[PATCH] D13758: Instr PGO code small restructuring
Justin Bogner via llvm-commits
llvm-commits at lists.llvm.org
Fri Oct 16 19:28:16 PDT 2015
David Li <davidxl at google.com> writes:
> davidxl created this revision.
> davidxl added a reviewer: bogner.
> davidxl added a subscriber: llvm-commits.
>
> In this clean up patch,
> 1) key constant values (version, magic) and data structures related to
> raw and indexed profile format are moved into one centralized place:
> InstrProf.h.
> 2) Utility function such as MD5Hash computation is also moved to the
> common header to allow sharing by other components in the future
> 3) A header data structure is introduced for Indexed format so that
> the reader and writer can always be in sync
> 4) Added some comments to document different places where multiple
> definition of the data structure must be kept in sync (reader/writer,
> runtime, lowering etc).
One minor comment below, then this LGTM.
> No functional change is intended.
>
> http://reviews.llvm.org/D13758
>
> Files:
> include/llvm/ProfileData/InstrProf.h
> include/llvm/ProfileData/InstrProfReader.h
> lib/ProfileData/InstrProfIndexed.h
> lib/ProfileData/InstrProfReader.cpp
> lib/ProfileData/InstrProfWriter.cpp
>
> Index: lib/ProfileData/InstrProfWriter.cpp
> ===================================================================
> --- lib/ProfileData/InstrProfWriter.cpp
> +++ lib/ProfileData/InstrProfWriter.cpp
> @@ -13,7 +13,6 @@
> //===----------------------------------------------------------------------===//
>
> #include "llvm/ProfileData/InstrProfWriter.h"
> -#include "InstrProfIndexed.h"
> #include "llvm/ADT/StringExtras.h"
> #include "llvm/Support/EndianStream.h"
> #include "llvm/Support/OnDiskHashTable.h"
> @@ -197,10 +196,17 @@
> endian::Writer<little> LE(OS);
>
> // Write the header.
> - LE.write<uint64_t>(IndexedInstrProf::Magic);
> - LE.write<uint64_t>(IndexedInstrProf::Version);
> - LE.write<uint64_t>(MaxFunctionCount);
> - LE.write<uint64_t>(static_cast<uint64_t>(IndexedInstrProf::HashType));
> + IndexedInstrProf::Header Header;
> + Header.Magic = IndexedInstrProf::Magic;
> + Header.Version = IndexedInstrProf::Version;
> + Header.MaxFunctionCount = MaxFunctionCount;
> + Header.HashType = static_cast<uint64_t>(IndexedInstrProf::HashType);
> + Header.HashOffset = 0;
> + int N = sizeof(IndexedInstrProf::Header) / sizeof(uint64_t);
> +
> + // Only write out the first N-1 fields.
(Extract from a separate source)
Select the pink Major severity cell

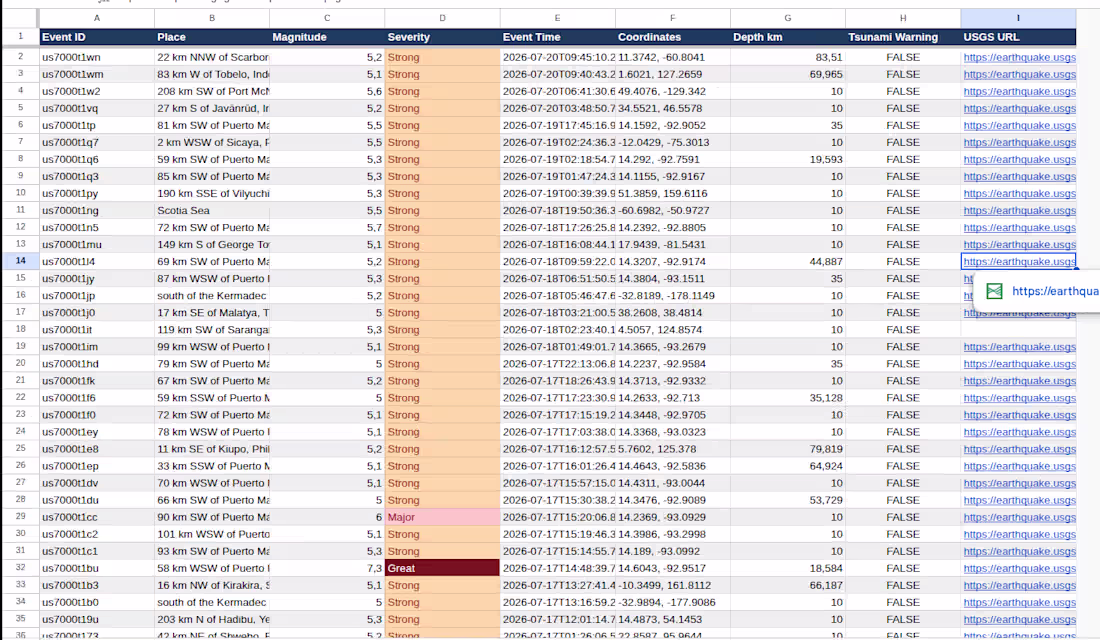click(442, 517)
This comment isn't helpful - that's apparent from the next line.
Something like "Print everything except the HashOffset" is a little
better.
> + for (int I = 0; I < N - 1; I++)
> + LE.write<uint64_t>(reinterpret_cast<uint64_t *>(&Header)[I]);
>
> // Save a space to write the hash table start location.
> uint64_t HashTableStartLoc = OS.tell();
> Index: lib/ProfileData/InstrProfReader.cpp
> ===================================================================
> --- lib/ProfileData/InstrProfReader.cpp
> +++ lib/ProfileData/InstrProfReader.cpp
> @@ -13,7 +13,6 @@
> //===----------------------------------------------------------------------===//
>
> #include "llvm/ProfileData/InstrProfReader.h"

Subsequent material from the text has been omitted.